Bir cümlenin ağırlığı vardı, bir bakış bile anlaşmaya yeterdi.
Şimdi her şey “okudun ama cevap vermedin” düzeyinde ölçülüyor.
Güven, artık duygusal değil; dijital bir mesele haline geldi.
Birine güvenmek, risk almaktır.
Ama modern çağda risk almak yerine, “garanti” istiyoruz.
Mesajlara mavi tik gelmesini, son görülmenin açık kalmasını, konum paylaşılmasını…
Sanki güvenin yerini kontrol aldı.
Ve ironik biçimde, kontrol ettikçe daha da güvensiz oluyoruz.
Belki de mesele başkalarında değil; bizde.
Çünkü insan, kendine güvenmiyorsa başkasına da güvenemez.

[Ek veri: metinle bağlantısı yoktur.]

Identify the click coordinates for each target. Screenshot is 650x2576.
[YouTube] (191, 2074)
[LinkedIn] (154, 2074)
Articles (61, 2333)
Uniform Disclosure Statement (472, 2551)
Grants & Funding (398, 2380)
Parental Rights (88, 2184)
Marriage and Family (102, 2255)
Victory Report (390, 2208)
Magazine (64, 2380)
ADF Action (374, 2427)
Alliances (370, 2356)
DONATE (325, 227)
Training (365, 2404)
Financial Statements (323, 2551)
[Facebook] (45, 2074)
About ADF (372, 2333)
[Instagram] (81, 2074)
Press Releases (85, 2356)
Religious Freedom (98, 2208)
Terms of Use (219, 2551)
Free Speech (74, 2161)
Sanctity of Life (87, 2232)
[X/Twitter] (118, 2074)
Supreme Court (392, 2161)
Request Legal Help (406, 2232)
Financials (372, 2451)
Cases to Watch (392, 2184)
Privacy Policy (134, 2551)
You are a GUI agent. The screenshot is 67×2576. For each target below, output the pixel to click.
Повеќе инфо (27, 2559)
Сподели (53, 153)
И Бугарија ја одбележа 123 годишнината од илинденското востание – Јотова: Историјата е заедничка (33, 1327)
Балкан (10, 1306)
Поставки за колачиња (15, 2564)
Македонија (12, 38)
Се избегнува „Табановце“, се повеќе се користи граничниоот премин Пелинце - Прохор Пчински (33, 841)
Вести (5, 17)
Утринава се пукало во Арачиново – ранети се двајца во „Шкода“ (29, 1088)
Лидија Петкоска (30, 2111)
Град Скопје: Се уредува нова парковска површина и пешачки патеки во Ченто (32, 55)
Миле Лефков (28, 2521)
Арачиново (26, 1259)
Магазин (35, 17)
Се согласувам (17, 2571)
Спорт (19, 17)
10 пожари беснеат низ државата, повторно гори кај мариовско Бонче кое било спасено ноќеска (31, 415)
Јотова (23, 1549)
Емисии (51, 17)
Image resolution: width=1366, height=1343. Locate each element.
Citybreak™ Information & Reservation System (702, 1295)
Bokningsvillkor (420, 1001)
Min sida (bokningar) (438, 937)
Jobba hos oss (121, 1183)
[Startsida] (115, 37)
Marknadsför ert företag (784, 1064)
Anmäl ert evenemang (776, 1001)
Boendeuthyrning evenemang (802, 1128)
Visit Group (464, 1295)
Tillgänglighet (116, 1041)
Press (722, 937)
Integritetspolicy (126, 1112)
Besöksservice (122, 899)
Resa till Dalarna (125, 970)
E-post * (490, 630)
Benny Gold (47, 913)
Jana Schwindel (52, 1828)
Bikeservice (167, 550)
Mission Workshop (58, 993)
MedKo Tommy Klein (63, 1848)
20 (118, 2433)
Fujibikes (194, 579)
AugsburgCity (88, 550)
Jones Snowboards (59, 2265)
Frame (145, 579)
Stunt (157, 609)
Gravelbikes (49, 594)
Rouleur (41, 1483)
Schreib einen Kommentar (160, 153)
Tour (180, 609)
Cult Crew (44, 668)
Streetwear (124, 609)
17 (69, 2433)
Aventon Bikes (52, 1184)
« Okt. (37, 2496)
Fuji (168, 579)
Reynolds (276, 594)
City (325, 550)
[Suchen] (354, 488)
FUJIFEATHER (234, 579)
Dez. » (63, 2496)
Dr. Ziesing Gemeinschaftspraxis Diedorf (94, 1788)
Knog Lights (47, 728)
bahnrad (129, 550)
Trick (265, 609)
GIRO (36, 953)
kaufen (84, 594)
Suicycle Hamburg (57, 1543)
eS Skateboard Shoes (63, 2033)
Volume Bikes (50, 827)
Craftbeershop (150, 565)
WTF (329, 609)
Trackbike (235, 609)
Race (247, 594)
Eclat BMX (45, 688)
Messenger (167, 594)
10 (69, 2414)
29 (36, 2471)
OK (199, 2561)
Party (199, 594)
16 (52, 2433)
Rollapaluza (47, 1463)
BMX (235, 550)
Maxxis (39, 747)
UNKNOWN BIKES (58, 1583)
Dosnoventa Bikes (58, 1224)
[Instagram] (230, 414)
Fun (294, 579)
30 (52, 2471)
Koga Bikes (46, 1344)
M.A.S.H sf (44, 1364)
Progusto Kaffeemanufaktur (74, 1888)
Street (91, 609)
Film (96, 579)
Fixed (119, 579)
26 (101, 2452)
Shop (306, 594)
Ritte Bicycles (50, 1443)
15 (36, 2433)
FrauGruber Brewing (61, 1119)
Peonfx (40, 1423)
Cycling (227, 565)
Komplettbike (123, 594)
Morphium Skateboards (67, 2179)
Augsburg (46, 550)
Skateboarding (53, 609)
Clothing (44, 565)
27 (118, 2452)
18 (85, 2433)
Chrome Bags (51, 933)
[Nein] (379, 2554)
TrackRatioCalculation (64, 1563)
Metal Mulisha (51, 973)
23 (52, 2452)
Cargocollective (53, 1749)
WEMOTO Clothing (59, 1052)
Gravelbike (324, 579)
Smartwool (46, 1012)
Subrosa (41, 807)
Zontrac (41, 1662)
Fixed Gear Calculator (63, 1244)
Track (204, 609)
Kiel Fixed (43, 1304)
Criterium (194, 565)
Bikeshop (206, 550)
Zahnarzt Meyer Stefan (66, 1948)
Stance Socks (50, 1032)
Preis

Yorgun, kırılmış, hayal kırıklıklarıyla dolu bir kuşak olduk.
Kalplerimiz “şartlı” çalışıyor: “O bana güven verirse, ben de güvenirim.”
Oysa gerçek güven, koşulsuz bir kabuldür — teslimiyet değil ama iç huzuru.
Samimiyet de aynı şekilde kayboldu.
Artık “Nasılsın?” sorusu bile bir selamlaşma kalıbı, cevap beklenmeyen bir cümle.
İnsanlar birbirini tanımıyor, sadece birbirinin paylaşımlarını takip ediyor.
Dostluklar “hikâye” süresi kadar sürüyor.
Ama hâlâ umut var.
Çünkü güven, insanın doğasında var olan bir şey.
Bizi yeniden insana döndürecek olan, ne teknoloji ne de trendler;
birbirimize yeniden inanma cesaretimiz.
Belki de bu çağın en büyük devrimi,
“Yine de güveniyorum” diyebilmek olacak.